Wah Mei Electric (華美電器行) – Pre-War Development
Wah Mei was founded by Chan Ching-to (陳靜濤, 1883-1967) and Chan Chi-son (陳知新, 1890-?), natives of Nanhai in Guangdong province. One source mentioned that the latter was the nephew of the earlier which if true likely meant the latter was the son of a brother from a different mother or a cousin given the 7 years age difference between the two. The exact year which Wah Mei was founded is to be determined but it was likely sometime after 1912. Chan Ching-to was enrolled at the Yucai School in Canton as a teenager but dropped out to support his family. He became a Buddhist in 1910 and remained highly involved in various Buddhist causes for the remainder of his life. He was also involved in the revolutionary cause but after the formation of the Republic he went into business instead and ran a stationary and Western medicine business in Canton before launching Wah Mei Electric.

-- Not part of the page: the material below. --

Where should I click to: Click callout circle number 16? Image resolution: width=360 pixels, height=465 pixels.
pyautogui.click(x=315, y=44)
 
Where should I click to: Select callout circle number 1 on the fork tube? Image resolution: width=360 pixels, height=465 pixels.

In 1925, Wah Mei had 2 stores in HK – 113 Des Voeux Road Central and 225 Queen’s Road Central. For many years, its main store was located at 135 Des Voeux Road Central in Hong Kong, next to Sunlight Hing Kee (代月電器行), a friendly competitor founded by the Lee family which according to some was the oldest electronics store in Hong Kong. As shown in the ads in this article, the key products in the pre-war era were torchlight, electric fans, record players, irons and radios. By the late 1920s, Wah Mei had branches in HK, Shanghai (at 432 Nanking Road), Canton (28 Sap Pat Po Street and 23 Wai On Street) and Fatshan. It was also the sole authorized distributor of Westinghouse electric fans in Shanghai and one of 8 distributors of RCA radios (others as shown below include Wing On department store, Robinson Radio and the XMHA radio station). In Shanghai and Canton, the Chan family also owned Hung Ming Electrical Co (孔明電料行) which specialized in radio and communications equipment.
Left: Ad for Westinghouse electric fans in Shanghai in 1927 listing Wah Mei as its sole distributor (The China Press, Jan 16, 1927); Right: RCA Victor ad in Shanghai in 1938 listing Wah Met as one of its 8 distributors ( The China Press, 1938)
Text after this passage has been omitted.